Violent Crimes are up across the prairies but non-violent offending is on the decline, including in Saskatoon. That from Police Chief Troy Cooper who commented on a recent report from Statistics Canada that provided comparisons of crime from 2019 to 2018.
While Saskatoon continues to see violent crimes on the rise, Police Chief Troy Cooper says the city’s crime severity index is fairly stable. Cooper says the 2019 severity index, which was received in the Stats Canada report, provides a rating of how crime is affecting a community with more serious crimes providing more weight. Cooper says Saskatoon’s rating has remained stable for the past few years despite an increase of violent offending in 2019. He suggests even with violent crimes up, a decrease in non-violent crimes has kept the crime severity index balanced compared to 2018. Cooper adds the severity index when compared to other centres across Canada was the lowest that it had been since crime has been measured that way.

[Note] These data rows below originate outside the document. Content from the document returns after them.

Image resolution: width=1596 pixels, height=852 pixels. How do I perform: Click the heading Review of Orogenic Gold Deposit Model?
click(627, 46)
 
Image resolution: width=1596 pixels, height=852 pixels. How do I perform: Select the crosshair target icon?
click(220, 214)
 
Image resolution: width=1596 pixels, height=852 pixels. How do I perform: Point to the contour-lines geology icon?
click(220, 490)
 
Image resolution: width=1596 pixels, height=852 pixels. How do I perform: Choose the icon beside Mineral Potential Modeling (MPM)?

Looking to stats from 2020 so far, Cooper says the role of gang association in violent offending didn’t have a common trend in 2019 but it has so far this year. He explains that year to date in 2020 two-thirds of homicides in the city have some sort of gang association or affiliation. Not necessarily gang motivated Copper adds, but the victims or suspects are associated with gangs in some way. Cooper adds that gang members are more likely to use guns and that has caused an increase of firearm use in Saskatoon. Cooper says the role that crystal meth plays in these crimes, is one of an economic foundation for gang violence but he says it also contributes to some of the non-violent property crime that the city sees.